Pero bueno, parece que ya hemos levantado suficiente polvo... Me limitaré mejor a las partes más esenciales porque el tiempo se está difuminando. Puede incluso que una sola idea sea suficiente. Al fin y al cabo, no deberíamos hablar por hablar, sino meramente ceñirnos al acontecimiento que nos ha convocado.

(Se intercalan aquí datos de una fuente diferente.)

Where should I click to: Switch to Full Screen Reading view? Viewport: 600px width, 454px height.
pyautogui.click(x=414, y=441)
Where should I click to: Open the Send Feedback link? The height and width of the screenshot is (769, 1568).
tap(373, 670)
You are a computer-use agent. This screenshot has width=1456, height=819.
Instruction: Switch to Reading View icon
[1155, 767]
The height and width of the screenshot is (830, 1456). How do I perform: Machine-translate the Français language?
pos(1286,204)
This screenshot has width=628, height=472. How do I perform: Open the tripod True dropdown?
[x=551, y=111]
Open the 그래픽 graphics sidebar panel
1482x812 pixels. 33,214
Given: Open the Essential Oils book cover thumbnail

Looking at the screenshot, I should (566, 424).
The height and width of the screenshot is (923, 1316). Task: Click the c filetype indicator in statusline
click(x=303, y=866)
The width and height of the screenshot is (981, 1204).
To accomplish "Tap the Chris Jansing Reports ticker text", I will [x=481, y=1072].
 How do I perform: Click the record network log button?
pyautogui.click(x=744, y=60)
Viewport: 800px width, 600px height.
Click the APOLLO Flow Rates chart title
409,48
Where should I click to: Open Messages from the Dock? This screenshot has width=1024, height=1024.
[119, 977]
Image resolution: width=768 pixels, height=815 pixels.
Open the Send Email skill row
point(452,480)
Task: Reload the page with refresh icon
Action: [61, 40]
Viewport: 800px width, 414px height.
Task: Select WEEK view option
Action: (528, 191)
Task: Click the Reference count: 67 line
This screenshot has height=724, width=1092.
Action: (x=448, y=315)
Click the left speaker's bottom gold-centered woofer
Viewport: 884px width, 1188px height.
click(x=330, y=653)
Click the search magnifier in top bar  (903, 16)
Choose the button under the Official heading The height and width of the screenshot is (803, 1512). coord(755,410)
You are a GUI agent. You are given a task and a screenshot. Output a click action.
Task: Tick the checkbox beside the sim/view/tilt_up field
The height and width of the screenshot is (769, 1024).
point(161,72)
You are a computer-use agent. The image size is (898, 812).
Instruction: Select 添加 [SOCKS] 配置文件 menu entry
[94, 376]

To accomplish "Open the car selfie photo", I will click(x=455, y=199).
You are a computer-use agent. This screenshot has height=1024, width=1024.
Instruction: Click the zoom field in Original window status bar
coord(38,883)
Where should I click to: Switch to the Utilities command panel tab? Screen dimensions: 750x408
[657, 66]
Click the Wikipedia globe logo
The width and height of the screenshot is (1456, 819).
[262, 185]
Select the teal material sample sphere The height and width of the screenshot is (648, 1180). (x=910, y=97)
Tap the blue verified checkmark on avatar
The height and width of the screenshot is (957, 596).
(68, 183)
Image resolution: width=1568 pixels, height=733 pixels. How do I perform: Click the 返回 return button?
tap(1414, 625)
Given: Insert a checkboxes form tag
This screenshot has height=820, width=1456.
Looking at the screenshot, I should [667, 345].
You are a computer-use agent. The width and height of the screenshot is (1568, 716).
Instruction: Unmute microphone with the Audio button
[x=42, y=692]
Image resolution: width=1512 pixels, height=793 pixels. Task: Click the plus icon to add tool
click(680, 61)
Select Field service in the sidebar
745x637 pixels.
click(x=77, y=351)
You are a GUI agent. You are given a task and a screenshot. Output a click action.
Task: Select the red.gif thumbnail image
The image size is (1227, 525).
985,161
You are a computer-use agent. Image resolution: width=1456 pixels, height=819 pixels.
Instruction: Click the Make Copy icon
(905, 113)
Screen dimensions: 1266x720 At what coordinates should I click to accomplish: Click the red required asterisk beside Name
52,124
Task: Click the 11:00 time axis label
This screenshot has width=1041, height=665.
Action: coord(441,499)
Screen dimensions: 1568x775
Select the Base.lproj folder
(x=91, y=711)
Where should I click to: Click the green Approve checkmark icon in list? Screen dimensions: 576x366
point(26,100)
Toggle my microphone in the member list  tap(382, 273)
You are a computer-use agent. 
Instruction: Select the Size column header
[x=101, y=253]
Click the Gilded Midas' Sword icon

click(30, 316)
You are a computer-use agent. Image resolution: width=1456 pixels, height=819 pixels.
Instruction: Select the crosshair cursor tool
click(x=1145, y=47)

Nos habíamos quedado ante el atardecer que se desvanecía y habíamos recorrido un largo viaje para buscar unas palabras de consuelo para esta pobre alma insaciada ante la sola luz del atardecer. Mi vida, como otra cualquiera, necesita de algo más que pan para vivir. Por eso ahora proyecto mi mirada al horizonte y me elevo sin tener que levantarme. Es aquí cuando entra la lírica fervorosa y busco un dulce poema que englobe la visión del sentir. Mis inmanentes "cultivos del interior" se ponen en marcha y llegan a producir el ciento por uno. Lo difícil, donde me atasco precisamente en este momento, es en rematar ese pensamiento con los correspondientes versos, que inmortalicen en la piedra viva de la memoria un yo verdadero que descanse sobre mis cenizas. Esta idea nos conduce nuevamente a entender el verso como epitafio y monumento terrenal. Todo sonaría precioso, pero me veo atascado y, ante la inminente caída del sol, también veo desfallecer mi ímpetu. Sería un fracaso pensar que por no llegar a dar con la puerta corrediza, me vea encerrado en el enfado soberbio del hombre que no reconoce sus incapacidades y, si por algo voy a ser recordado, no va a ser por ser un buen escritor. Para mí, el hombre es antes persona que escritor, aunque el escritor pueda también ser buena persona.

Ya está. Parece que ya es hora de volver. 

Siento que el encuentro haya sido breve. Aún medito en otros vagos pensamientos que me distraen hasta el final.

***

El hombre no tardó más de unos segundos en devolver su página arrugada a su madre libreta. Parecía haber resuelto un conflicto interior que le mantuvo inquieto. Esperó unos segundos, se rascó la barba y se miró los zapatos como si tuviera que comprobar que su cuerpo estuviera completo. Finalmente se ajustó las gafas y se dispuso a caminar hacia algún lugar con paso lento, mientras el sol dormía.